_Provided information_
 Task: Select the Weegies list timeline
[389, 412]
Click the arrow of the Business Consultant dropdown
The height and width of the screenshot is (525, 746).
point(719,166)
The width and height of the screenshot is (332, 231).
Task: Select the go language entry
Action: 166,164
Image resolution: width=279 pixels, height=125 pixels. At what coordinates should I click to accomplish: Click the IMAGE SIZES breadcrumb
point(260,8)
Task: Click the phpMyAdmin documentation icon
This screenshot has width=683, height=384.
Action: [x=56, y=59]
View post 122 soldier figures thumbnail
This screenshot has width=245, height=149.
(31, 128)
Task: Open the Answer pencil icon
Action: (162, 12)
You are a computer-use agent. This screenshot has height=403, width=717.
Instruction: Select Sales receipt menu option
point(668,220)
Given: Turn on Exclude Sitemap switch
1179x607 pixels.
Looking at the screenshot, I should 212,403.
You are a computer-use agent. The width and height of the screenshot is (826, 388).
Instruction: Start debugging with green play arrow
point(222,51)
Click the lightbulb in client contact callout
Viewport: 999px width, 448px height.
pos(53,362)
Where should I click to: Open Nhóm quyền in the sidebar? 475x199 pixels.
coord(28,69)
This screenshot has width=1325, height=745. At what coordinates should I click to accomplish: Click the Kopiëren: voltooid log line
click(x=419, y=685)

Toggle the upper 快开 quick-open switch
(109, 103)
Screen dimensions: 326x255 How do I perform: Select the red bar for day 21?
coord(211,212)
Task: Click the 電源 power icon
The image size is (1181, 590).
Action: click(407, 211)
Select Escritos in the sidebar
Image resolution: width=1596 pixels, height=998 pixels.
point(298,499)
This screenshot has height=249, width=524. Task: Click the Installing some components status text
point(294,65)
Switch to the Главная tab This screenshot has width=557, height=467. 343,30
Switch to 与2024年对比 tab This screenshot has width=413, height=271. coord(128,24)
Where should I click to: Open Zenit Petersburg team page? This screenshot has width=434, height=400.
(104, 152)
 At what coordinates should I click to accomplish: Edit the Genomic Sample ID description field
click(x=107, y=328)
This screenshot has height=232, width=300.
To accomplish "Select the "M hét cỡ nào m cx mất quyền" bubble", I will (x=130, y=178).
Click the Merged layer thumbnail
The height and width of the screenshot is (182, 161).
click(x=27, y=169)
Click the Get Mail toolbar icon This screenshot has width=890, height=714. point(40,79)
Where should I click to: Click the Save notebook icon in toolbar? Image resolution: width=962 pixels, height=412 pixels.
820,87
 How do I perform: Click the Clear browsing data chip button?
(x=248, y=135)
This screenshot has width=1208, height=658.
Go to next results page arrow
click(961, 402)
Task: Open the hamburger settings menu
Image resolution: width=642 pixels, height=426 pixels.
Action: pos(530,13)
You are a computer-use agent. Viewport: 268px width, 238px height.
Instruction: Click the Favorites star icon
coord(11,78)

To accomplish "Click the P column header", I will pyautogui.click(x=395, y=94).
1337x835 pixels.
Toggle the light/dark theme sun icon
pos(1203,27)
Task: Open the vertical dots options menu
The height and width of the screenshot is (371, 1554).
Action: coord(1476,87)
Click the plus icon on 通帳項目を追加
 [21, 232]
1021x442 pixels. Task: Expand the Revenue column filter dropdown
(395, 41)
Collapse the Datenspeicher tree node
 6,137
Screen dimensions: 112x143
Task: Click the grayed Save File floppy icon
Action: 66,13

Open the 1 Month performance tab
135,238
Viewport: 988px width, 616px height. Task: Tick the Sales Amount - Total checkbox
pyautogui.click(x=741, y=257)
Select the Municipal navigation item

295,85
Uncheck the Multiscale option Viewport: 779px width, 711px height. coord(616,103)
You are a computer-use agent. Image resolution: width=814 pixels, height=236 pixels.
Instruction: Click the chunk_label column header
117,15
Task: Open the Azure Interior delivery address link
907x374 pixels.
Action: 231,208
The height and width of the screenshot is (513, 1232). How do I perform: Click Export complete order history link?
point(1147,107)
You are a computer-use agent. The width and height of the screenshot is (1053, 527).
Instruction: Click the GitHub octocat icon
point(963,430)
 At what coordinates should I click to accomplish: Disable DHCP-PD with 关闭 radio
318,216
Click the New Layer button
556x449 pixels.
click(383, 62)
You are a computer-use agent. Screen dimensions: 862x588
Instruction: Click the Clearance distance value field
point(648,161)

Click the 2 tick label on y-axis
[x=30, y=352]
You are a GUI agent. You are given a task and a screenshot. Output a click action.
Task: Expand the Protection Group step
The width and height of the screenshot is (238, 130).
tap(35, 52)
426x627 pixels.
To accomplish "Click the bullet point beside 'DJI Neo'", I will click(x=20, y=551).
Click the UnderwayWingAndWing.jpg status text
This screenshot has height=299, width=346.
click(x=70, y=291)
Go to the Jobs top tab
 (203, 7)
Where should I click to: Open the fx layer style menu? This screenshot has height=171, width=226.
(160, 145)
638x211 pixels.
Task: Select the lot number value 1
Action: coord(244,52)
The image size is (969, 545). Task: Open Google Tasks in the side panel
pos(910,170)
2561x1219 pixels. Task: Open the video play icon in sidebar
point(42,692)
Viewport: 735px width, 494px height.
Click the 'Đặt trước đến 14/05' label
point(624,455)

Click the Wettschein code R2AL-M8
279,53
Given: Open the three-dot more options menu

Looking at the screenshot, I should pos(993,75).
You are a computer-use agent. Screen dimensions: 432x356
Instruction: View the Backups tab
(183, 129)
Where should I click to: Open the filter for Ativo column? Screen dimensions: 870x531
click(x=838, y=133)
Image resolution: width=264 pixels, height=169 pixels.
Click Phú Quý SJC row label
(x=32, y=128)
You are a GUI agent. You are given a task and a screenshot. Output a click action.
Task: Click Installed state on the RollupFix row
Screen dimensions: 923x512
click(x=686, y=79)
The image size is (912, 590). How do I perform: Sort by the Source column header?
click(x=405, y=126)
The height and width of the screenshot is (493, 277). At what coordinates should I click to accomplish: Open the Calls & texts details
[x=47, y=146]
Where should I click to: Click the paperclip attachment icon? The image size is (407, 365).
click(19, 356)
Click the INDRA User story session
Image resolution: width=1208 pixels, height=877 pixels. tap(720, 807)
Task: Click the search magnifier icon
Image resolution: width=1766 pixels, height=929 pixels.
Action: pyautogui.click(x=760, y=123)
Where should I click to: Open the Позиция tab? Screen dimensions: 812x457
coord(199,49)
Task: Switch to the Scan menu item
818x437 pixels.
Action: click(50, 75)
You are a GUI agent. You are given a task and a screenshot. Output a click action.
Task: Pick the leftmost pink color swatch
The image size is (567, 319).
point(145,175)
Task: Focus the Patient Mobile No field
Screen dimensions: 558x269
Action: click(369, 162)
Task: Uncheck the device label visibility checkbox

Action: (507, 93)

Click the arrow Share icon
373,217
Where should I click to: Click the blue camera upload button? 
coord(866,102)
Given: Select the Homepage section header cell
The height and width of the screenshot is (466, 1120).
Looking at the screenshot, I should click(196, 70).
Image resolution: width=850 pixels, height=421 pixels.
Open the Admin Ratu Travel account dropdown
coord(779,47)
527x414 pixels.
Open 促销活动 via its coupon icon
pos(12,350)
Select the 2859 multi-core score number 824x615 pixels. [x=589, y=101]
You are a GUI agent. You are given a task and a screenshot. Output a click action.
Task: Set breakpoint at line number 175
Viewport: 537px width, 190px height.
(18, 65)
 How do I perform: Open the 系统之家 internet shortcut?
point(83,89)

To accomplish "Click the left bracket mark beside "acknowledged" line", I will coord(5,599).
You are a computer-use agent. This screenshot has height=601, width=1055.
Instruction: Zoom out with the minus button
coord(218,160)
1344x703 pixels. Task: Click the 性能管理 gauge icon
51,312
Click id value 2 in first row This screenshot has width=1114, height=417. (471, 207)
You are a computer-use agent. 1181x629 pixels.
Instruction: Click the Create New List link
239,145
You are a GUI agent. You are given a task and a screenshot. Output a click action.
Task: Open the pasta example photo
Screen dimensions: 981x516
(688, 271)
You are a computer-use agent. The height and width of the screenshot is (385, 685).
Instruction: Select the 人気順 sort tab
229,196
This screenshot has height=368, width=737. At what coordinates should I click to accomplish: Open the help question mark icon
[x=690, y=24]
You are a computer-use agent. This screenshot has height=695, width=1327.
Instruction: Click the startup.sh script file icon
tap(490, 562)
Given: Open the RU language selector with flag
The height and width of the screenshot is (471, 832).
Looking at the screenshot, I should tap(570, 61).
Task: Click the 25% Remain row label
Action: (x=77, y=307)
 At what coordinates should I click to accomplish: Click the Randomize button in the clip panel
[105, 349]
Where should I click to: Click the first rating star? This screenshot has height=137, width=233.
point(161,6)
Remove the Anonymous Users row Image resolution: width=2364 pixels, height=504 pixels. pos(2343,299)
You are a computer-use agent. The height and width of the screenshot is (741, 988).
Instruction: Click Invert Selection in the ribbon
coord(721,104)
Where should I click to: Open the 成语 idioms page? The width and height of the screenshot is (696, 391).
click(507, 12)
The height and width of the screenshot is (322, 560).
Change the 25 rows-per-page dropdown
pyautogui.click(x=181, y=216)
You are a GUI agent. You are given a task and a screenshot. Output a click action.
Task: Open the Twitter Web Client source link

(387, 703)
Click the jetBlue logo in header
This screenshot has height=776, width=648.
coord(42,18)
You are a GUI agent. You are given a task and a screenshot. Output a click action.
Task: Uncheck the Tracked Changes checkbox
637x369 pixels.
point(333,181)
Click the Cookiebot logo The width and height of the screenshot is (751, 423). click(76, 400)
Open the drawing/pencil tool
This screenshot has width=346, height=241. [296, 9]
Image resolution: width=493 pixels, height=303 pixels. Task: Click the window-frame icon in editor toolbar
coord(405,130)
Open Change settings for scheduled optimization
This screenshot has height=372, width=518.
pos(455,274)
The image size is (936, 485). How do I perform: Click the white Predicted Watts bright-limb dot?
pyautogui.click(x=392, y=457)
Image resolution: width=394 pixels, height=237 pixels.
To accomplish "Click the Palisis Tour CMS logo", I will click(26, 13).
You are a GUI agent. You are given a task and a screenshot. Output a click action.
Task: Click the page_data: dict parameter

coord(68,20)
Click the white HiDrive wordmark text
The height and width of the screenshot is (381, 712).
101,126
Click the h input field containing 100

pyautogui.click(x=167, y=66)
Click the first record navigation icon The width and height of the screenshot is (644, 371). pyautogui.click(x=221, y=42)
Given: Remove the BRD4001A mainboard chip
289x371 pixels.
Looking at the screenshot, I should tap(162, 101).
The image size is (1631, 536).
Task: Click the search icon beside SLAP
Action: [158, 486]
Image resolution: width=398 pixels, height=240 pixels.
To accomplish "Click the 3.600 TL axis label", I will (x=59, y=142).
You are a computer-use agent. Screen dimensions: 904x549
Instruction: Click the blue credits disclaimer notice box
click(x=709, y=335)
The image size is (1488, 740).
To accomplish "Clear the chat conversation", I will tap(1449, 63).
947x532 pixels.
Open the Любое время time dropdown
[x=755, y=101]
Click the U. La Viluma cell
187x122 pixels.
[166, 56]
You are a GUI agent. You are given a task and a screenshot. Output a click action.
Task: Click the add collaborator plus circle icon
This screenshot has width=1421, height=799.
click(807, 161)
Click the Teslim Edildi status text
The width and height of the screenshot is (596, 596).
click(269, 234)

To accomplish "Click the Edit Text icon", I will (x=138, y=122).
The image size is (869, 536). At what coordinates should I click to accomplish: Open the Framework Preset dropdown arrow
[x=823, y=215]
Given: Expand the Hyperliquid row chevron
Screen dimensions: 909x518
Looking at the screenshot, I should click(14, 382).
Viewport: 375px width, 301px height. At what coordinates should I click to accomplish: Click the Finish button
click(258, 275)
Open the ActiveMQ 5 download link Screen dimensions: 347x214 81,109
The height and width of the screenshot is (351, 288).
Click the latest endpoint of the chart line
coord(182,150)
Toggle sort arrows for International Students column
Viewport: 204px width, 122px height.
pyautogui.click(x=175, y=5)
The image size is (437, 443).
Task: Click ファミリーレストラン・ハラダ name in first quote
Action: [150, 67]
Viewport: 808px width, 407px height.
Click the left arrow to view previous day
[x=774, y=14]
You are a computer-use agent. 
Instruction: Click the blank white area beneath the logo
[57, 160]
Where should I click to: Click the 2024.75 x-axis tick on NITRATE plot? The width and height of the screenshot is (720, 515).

_Required work_
The answer must consist of each line in the entries above that includes "Remove".

_Written response_
Remove the Anonymous Users row Image resolution: width=2364 pixels, height=504 pixels. pos(2343,299)
Given: Remove the BRD4001A mainboard chip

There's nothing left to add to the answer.